#### RECORDS FOR THE TASK

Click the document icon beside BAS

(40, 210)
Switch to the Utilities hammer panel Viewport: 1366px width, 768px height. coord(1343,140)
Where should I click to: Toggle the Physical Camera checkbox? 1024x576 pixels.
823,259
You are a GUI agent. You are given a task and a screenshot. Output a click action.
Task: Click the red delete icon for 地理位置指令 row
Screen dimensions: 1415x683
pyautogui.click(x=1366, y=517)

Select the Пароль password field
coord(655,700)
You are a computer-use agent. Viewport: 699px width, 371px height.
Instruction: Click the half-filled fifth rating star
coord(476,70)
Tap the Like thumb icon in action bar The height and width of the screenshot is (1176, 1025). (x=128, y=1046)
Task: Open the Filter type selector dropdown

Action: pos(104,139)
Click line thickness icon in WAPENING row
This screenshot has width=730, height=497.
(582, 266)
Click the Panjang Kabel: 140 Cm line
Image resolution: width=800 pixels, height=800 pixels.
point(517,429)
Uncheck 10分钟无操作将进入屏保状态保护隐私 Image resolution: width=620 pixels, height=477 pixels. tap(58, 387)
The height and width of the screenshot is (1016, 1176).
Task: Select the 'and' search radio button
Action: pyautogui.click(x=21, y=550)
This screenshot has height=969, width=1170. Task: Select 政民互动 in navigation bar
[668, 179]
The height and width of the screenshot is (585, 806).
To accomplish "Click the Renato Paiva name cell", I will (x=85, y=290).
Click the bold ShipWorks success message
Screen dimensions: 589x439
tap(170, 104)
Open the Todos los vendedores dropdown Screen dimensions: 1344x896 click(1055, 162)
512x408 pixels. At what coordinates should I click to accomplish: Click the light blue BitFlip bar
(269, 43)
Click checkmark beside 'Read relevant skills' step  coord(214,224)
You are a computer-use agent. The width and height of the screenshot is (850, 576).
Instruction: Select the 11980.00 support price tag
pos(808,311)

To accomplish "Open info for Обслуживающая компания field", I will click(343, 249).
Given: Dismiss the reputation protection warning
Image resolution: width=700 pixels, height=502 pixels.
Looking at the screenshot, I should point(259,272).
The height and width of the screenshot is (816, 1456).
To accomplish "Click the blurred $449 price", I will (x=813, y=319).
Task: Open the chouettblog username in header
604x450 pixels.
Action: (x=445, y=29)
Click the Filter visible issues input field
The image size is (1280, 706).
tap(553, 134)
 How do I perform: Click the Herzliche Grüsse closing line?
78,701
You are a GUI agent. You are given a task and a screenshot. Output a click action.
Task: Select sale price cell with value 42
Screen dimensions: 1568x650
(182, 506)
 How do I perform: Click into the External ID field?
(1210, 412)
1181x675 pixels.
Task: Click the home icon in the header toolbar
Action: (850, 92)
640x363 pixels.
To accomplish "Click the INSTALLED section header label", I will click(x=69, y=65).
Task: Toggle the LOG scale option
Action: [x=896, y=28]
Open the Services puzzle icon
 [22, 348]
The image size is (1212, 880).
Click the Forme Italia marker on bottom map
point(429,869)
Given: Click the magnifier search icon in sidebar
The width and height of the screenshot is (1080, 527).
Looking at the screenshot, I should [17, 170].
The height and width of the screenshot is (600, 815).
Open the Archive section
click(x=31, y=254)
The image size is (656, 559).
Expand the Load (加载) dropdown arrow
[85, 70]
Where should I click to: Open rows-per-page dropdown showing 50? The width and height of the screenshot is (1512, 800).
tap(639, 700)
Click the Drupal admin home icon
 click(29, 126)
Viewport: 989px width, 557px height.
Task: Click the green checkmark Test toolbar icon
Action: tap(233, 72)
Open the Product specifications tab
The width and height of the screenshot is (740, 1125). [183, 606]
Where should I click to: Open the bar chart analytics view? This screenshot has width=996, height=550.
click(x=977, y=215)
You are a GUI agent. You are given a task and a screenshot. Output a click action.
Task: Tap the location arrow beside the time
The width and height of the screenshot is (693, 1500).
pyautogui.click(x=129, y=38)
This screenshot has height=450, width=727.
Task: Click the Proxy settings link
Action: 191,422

########

### WHAT IS BEING ASKED
An exact copy of every record above is needed. Write it out word for word.

### ANSWER FOR THE TASK
Click the document icon beside BAS

(40, 210)
Switch to the Utilities hammer panel Viewport: 1366px width, 768px height. coord(1343,140)
Where should I click to: Toggle the Physical Camera checkbox? 1024x576 pixels.
823,259
You are a GUI agent. You are given a task and a screenshot. Output a click action.
Task: Click the red delete icon for 地理位置指令 row
Screen dimensions: 1415x683
pyautogui.click(x=1366, y=517)

Select the Пароль password field
coord(655,700)
You are a computer-use agent. Viewport: 699px width, 371px height.
Instruction: Click the half-filled fifth rating star
coord(476,70)
Tap the Like thumb icon in action bar The height and width of the screenshot is (1176, 1025). (x=128, y=1046)
Task: Open the Filter type selector dropdown

Action: pos(104,139)
Click line thickness icon in WAPENING row
This screenshot has width=730, height=497.
(582, 266)
Click the Panjang Kabel: 140 Cm line
Image resolution: width=800 pixels, height=800 pixels.
point(517,429)
Uncheck 10分钟无操作将进入屏保状态保护隐私 Image resolution: width=620 pixels, height=477 pixels. tap(58, 387)
The height and width of the screenshot is (1016, 1176).
Task: Select the 'and' search radio button
Action: pyautogui.click(x=21, y=550)
This screenshot has height=969, width=1170. Task: Select 政民互动 in navigation bar
[668, 179]
The height and width of the screenshot is (585, 806).
To accomplish "Click the Renato Paiva name cell", I will (x=85, y=290).
Click the bold ShipWorks success message
Screen dimensions: 589x439
tap(170, 104)
Open the Todos los vendedores dropdown Screen dimensions: 1344x896 click(1055, 162)
512x408 pixels. At what coordinates should I click to accomplish: Click the light blue BitFlip bar
(269, 43)
Click checkmark beside 'Read relevant skills' step  coord(214,224)
You are a computer-use agent. The width and height of the screenshot is (850, 576).
Instruction: Select the 11980.00 support price tag
pos(808,311)

To accomplish "Open info for Обслуживающая компания field", I will click(343, 249).
Given: Dismiss the reputation protection warning
Image resolution: width=700 pixels, height=502 pixels.
Looking at the screenshot, I should point(259,272).
The height and width of the screenshot is (816, 1456).
To accomplish "Click the blurred $449 price", I will (x=813, y=319).
Task: Open the chouettblog username in header
604x450 pixels.
Action: (x=445, y=29)
Click the Filter visible issues input field
The image size is (1280, 706).
tap(553, 134)
 How do I perform: Click the Herzliche Grüsse closing line?
78,701
You are a GUI agent. You are given a task and a screenshot. Output a click action.
Task: Select sale price cell with value 42
Screen dimensions: 1568x650
(182, 506)
 How do I perform: Click into the External ID field?
(1210, 412)
1181x675 pixels.
Task: Click the home icon in the header toolbar
Action: (850, 92)
640x363 pixels.
To accomplish "Click the INSTALLED section header label", I will click(x=69, y=65).
Task: Toggle the LOG scale option
Action: [x=896, y=28]
Open the Services puzzle icon
 [22, 348]
The image size is (1212, 880).
Click the Forme Italia marker on bottom map
point(429,869)
Given: Click the magnifier search icon in sidebar
The width and height of the screenshot is (1080, 527).
Looking at the screenshot, I should [17, 170].
The height and width of the screenshot is (600, 815).
Open the Archive section
click(x=31, y=254)
The image size is (656, 559).
Expand the Load (加载) dropdown arrow
[85, 70]
Where should I click to: Open rows-per-page dropdown showing 50? The width and height of the screenshot is (1512, 800).
tap(639, 700)
Click the Drupal admin home icon
 click(29, 126)
Viewport: 989px width, 557px height.
Task: Click the green checkmark Test toolbar icon
Action: tap(233, 72)
Open the Product specifications tab
The width and height of the screenshot is (740, 1125). [183, 606]
Where should I click to: Open the bar chart analytics view? This screenshot has width=996, height=550.
click(x=977, y=215)
You are a GUI agent. You are given a task and a screenshot. Output a click action.
Task: Tap the location arrow beside the time
The width and height of the screenshot is (693, 1500).
pyautogui.click(x=129, y=38)
This screenshot has height=450, width=727.
Task: Click the Proxy settings link
Action: 191,422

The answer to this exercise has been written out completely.